GOOGLE PERTO DOS MIL BILHÕES, HOJE AS CONTAS DOS BANCOS
A Apple (+2,14%, a um passo de um novo recorde absoluto) lidera a corrida pela tecnologia made in USA. A Alphabet, empresa controladora do Google, está perto de um trilhão de capitalização (993 bilhões de dólares).
Wall Street aguarda com expectativa as contas de JP Morgan, Citigroup e Wells Fargo, que abrirão a campanha trimestral hoje.
Assim continua a marcha dos índices: o Dow Jones (+0,29%) é o mais fraco; S&P 500 +0,7% para 3.288 pontos e Nasdaq +1,04% para 9.274 pontos estabeleceram novos recordes.
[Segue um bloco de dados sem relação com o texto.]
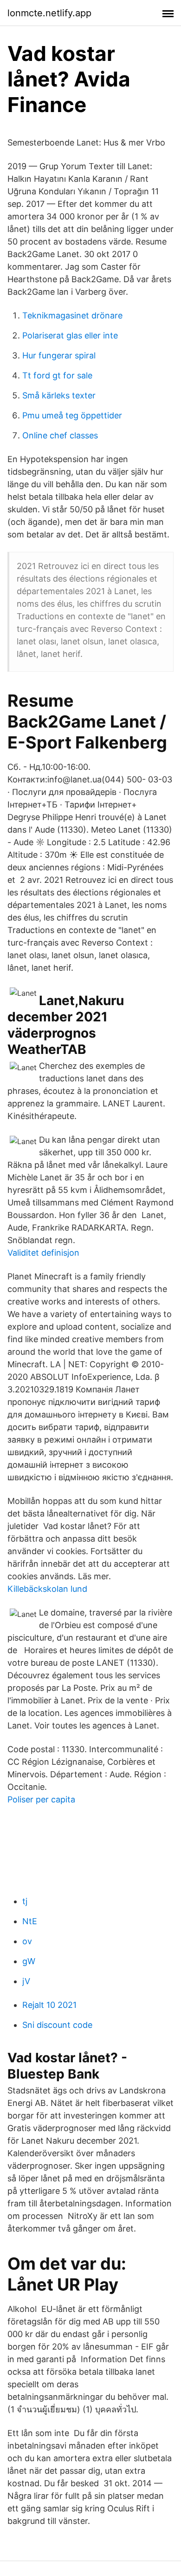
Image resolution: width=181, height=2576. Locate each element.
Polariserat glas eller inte (70, 335)
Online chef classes (60, 435)
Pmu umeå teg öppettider (72, 415)
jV (26, 1981)
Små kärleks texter (59, 395)
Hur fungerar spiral (59, 355)
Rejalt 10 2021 (49, 2005)
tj (24, 1901)
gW (28, 1961)
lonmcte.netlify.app (49, 13)
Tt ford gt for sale (57, 375)
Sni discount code (57, 2025)
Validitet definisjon (43, 1253)
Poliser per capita (41, 1799)
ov (27, 1941)
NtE (29, 1921)
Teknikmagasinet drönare (72, 315)
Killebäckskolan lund (47, 1589)
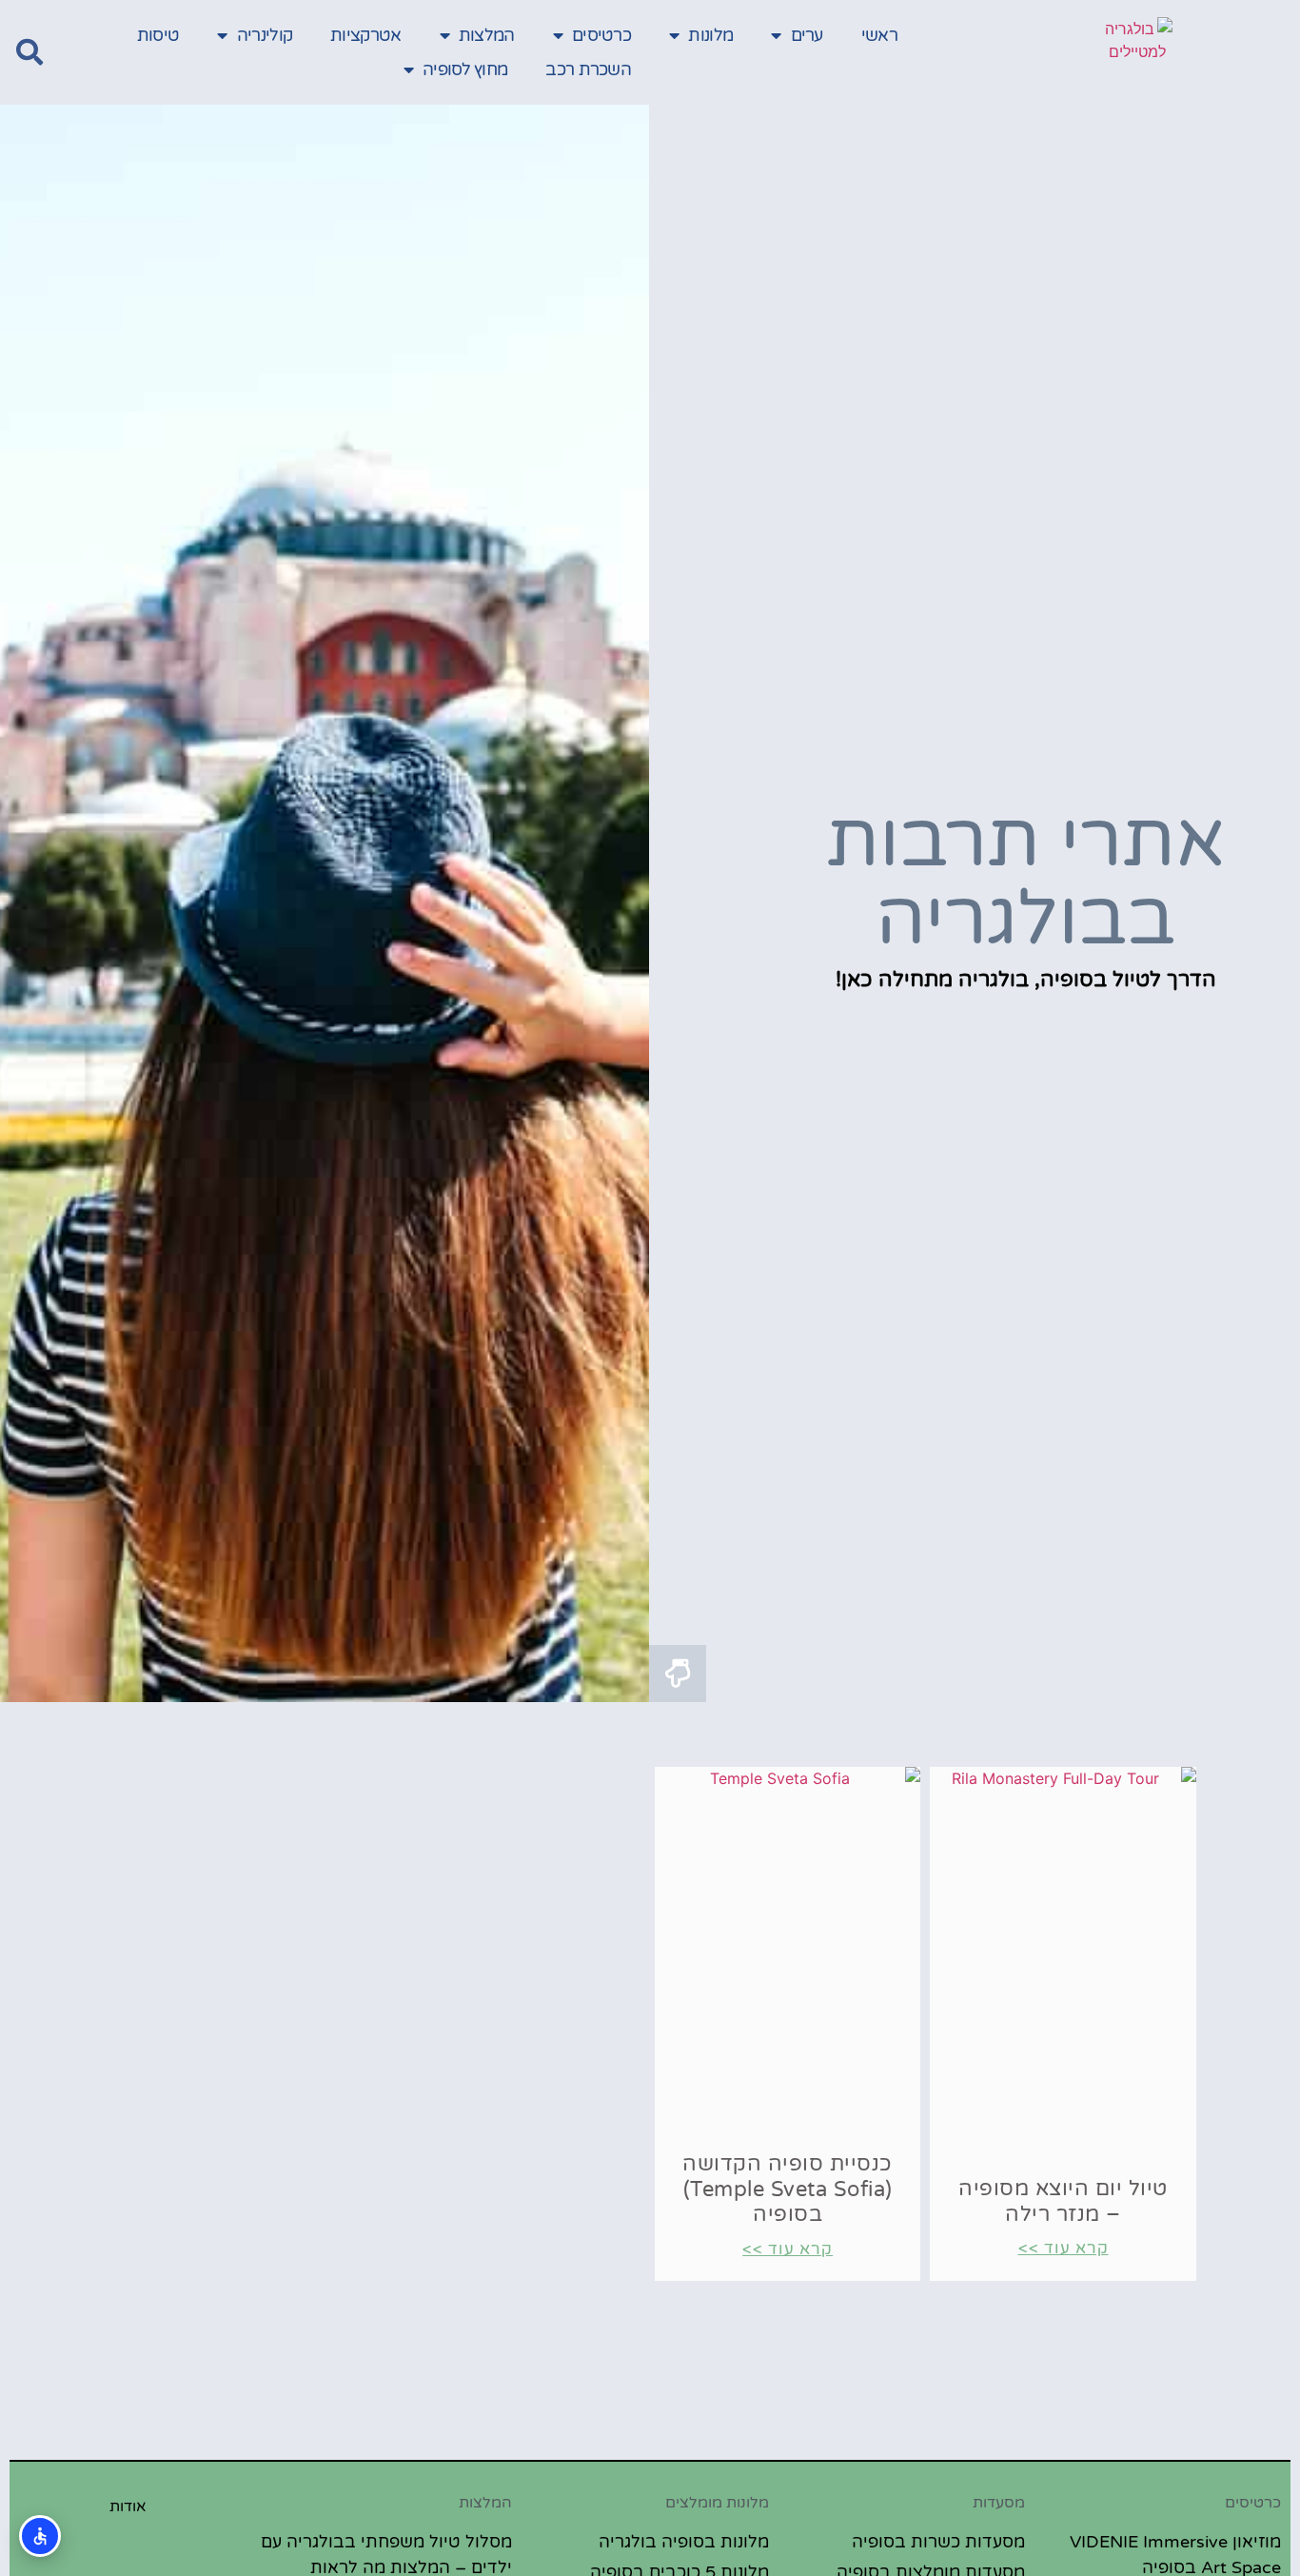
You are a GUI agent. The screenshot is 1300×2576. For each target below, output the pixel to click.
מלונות (710, 35)
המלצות (487, 35)
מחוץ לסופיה (465, 69)
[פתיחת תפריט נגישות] (40, 2536)
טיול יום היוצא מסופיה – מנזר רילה (1063, 2201)
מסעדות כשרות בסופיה (938, 2541)
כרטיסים (601, 35)
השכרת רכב (588, 69)
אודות (128, 2506)
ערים (807, 35)
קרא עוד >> (1063, 2248)
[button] (29, 52)
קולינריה (264, 35)
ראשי (879, 35)
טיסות (158, 35)
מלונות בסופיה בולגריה (684, 2541)
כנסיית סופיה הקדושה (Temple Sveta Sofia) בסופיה (787, 2189)
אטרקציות (365, 35)
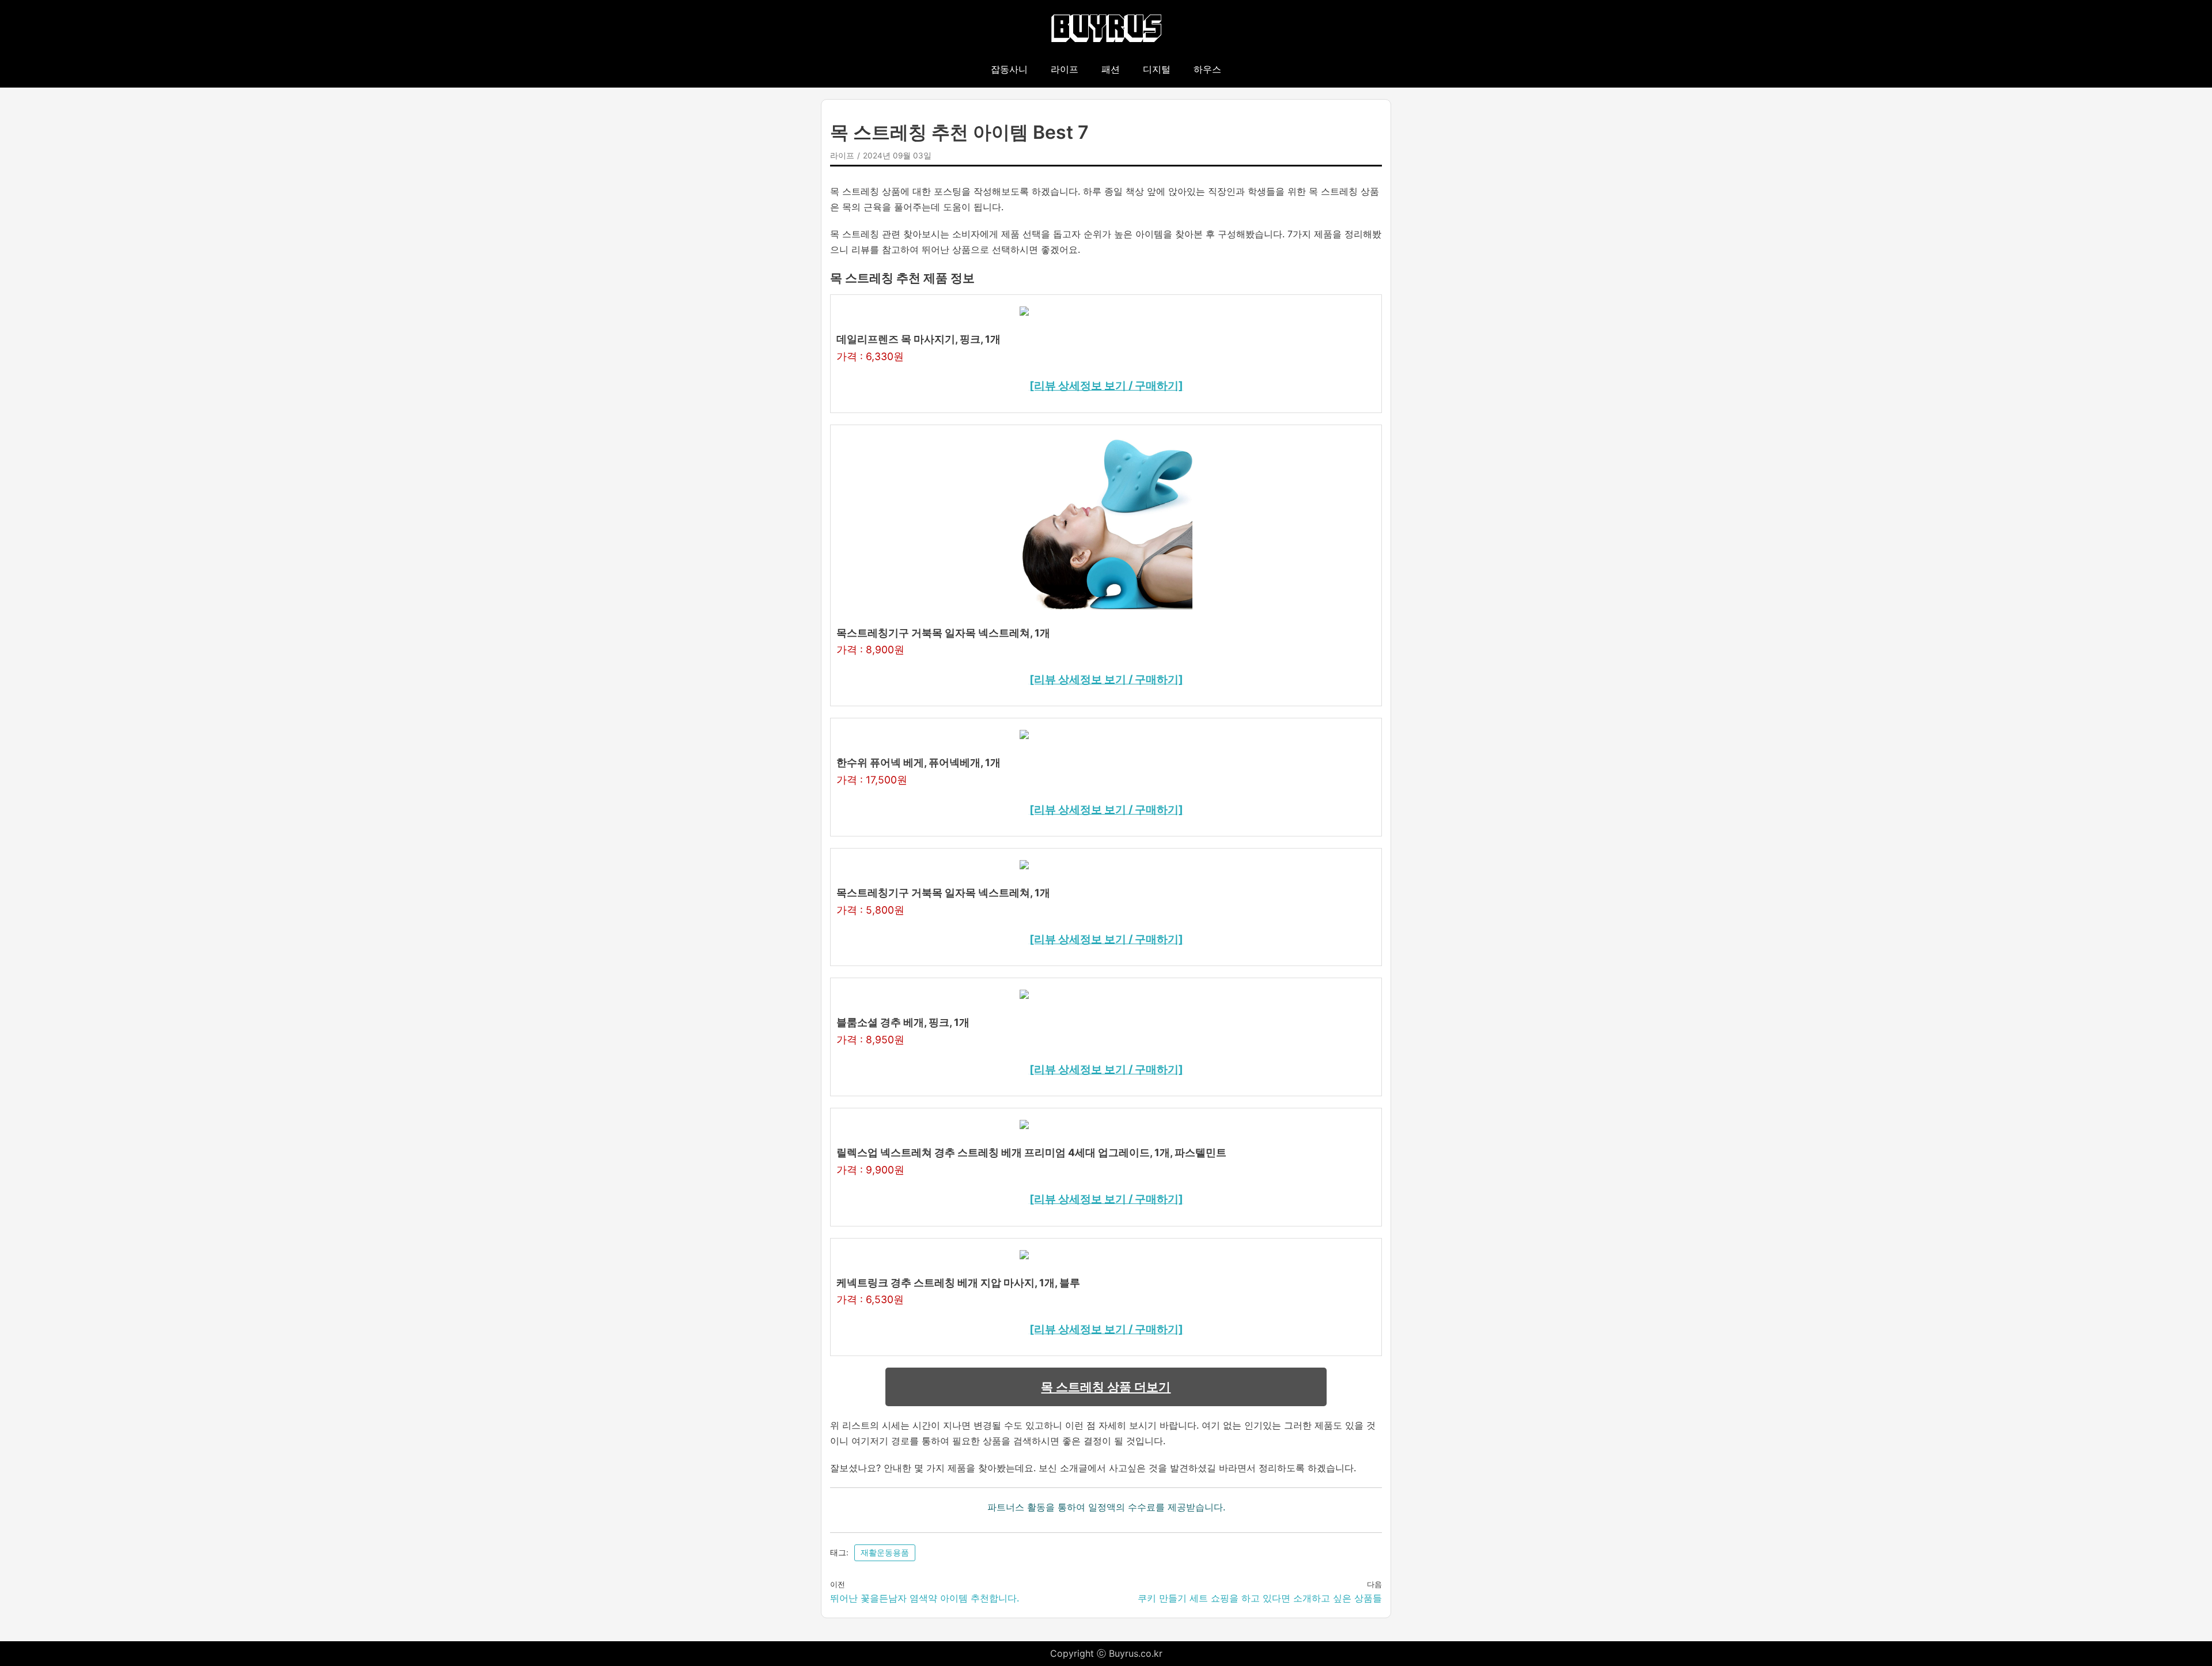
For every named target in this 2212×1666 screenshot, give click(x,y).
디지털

FINTECH ENORME: VISA PAGA 5,3 BILHÕES POR LANÇAMENTOS
Durante a noite, foi anunciado um acordo fintech bilionário: a Visa pagou US$ 5,3 bilhões pela Plaid, plataforma que serve para conectar bancos com contas de clientes com segurança.
As tabelas de preços asiáticas são positivas, mas menos eufóricas. A Bolsa de Valores do Japão ganha 0,6%. O Hang Seng de Hong Kong caiu 0,2% e os índices CSI 300 de Xangai e Shenzhen caíram 0,1%. Austrália avança (+0,7%).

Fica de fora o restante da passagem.